*** Input for this task Section Begins ***

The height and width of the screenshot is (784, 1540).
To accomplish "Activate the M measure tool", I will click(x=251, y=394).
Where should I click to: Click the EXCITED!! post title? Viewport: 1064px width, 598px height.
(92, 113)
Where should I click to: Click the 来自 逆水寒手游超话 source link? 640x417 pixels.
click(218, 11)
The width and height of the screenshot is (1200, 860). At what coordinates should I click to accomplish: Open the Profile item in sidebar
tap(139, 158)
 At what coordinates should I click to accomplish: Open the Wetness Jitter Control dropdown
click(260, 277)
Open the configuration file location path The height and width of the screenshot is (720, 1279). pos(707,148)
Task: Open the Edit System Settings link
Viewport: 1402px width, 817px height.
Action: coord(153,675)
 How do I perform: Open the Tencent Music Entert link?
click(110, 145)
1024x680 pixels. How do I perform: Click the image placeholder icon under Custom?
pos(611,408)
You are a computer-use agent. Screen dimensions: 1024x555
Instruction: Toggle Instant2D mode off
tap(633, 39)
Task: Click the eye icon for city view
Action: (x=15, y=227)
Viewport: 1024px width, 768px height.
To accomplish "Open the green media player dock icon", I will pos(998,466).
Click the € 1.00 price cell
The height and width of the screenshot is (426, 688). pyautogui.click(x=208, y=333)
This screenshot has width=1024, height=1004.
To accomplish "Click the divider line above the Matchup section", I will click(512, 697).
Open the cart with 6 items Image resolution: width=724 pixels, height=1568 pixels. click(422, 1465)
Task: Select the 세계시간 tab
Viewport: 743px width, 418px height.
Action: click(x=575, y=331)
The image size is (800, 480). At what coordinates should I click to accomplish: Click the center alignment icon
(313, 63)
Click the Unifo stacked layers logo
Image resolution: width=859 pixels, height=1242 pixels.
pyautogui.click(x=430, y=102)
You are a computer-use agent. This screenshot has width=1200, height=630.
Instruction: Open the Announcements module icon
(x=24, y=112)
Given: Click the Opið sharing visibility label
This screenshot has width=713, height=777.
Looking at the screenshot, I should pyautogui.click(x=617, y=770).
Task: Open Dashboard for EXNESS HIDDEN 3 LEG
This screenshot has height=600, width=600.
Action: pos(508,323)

*** Input for this task Section Ends ***

What you are asked to do:
What lines in the entries above include the string "agent"? Return each one.

Reply to the task:
You are a computer-use agent. Screen dimensions: 1024x555
You are a computer-use agent. This screenshot has width=1200, height=630.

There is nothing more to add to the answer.